Carrying someone in this manner has several advantages over other methods of moving another person. The subject's torso is fairly level, which helps prevent further injuries. When the subject's weight is evenly distributed over both shoulders, it is easier to carry them for a longer distance – 50 ft or more.

The fireman's carry is preferred over a single-shoulder carry if someone is seriously hurt or if the person must be carried for a considerable amount of time. A person being carried over one shoulder would experience more jarring as their body is dangling more freely over the carrier's shoulder. Also, blood would be unevenly distributed if someone was dangling upside-down over the carrier's shoulder for an extended period of time. This could also be a very uncomfortable position for the carried person if they are still conscious.

The fireman's carry allows a soldier to carry an injured comrade securely using only one hand, leaving their other hand free to carry and fire their weapon if required.

== Disadvantages ==

In firefighting, smoke and heat are greater higher up, and may be fatal to the person being carried. The person carried is largely outside the rescuer's field of vision, and almost all vital areas are out of the rescuer's view. Thus, dangerous changes in their condition can be missed, and an inexperienced rescuer can inadvertently create or further compound injuries via collision with obstacles. Furthermore, the rescuer's obstructed peripheral vision puts both persons at risk if the incident that caused the injury is still ongoing (fire, combat, public disturbances, etc.). It is also harder to get a patient onto a rescuer's shoulders than it is to drag a patient by their shoulders.

The fireman's carry presents severe hazards if the person being carried has or may have a spinal injury, and should be avoided.

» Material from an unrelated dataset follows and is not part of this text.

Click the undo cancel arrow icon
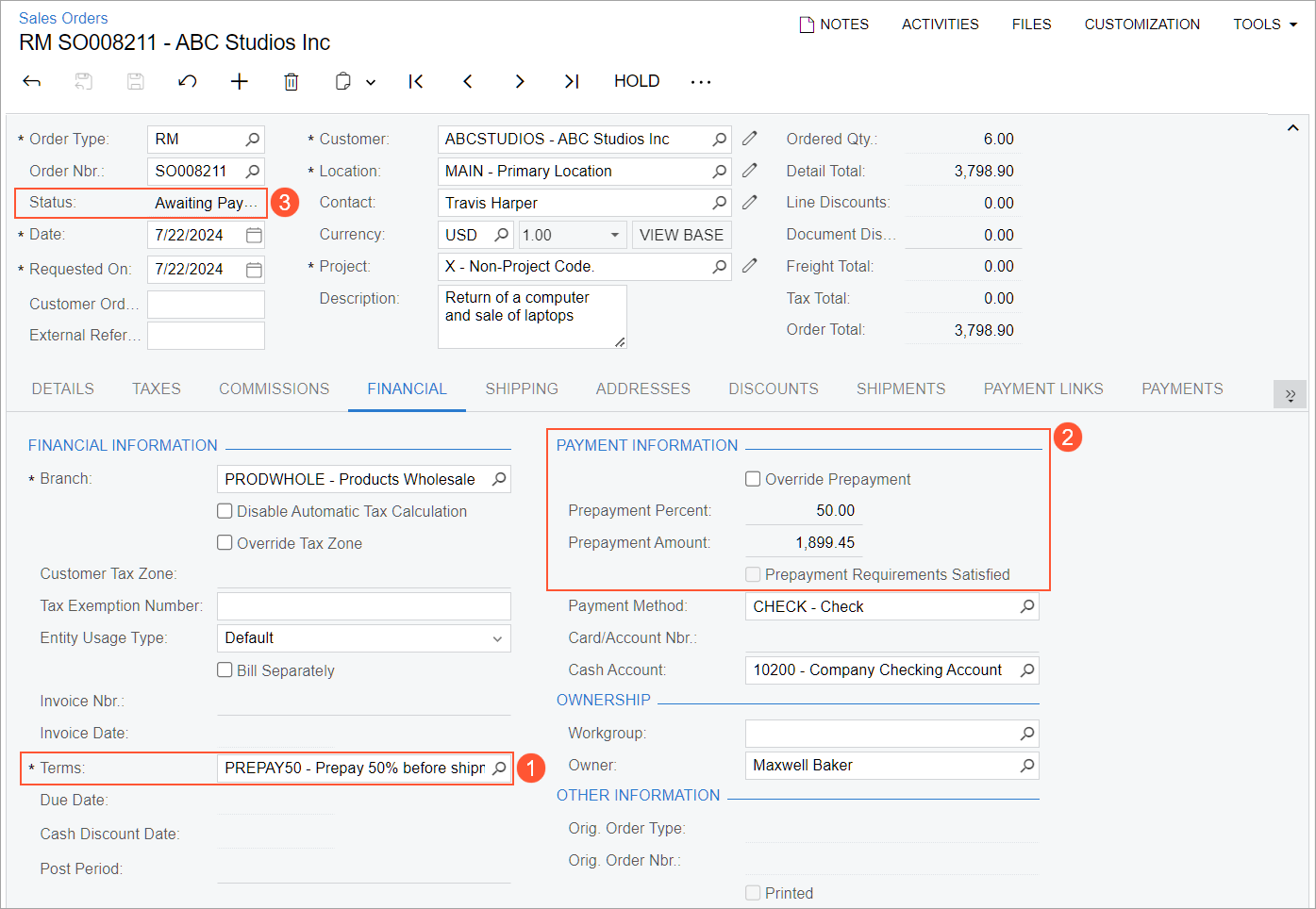 point(188,82)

== Current practice in firefighting ==

The fireman's carry, utilizing back and shoulder strength, is engineered as an emergency measure to optimize power, endurance, and mobility. As such, it may not be applicable where there is ongoing hazard, the carried person is larger than the rescuer, the rescuer is otherwise unable to move the victim at all, or it is imperative to cross significant distances, quickly. It is by no means appropriate when a stretcher or a viable alternative is available, or when the rescuer has the size and strength to easily carry the subject in a gentler, more compassionate and considerate hold.

Currently, the technique preferred in firefighting involves dragging a person by the shoulders or upper clothing in a supine position across the floor or ground. This uses the rescuer's upper legs (the strongest muscles in the body) to push against the floor for leverage in order to pull the person towards an exit. This technique is also easier for rescuers who may be younger or of smaller size or stature. In addition, dragging by the shoulders helps avoid stressing a potentially injured spine. Dragging by the feet can cause head injuries due to the victim's head bouncing on the floor.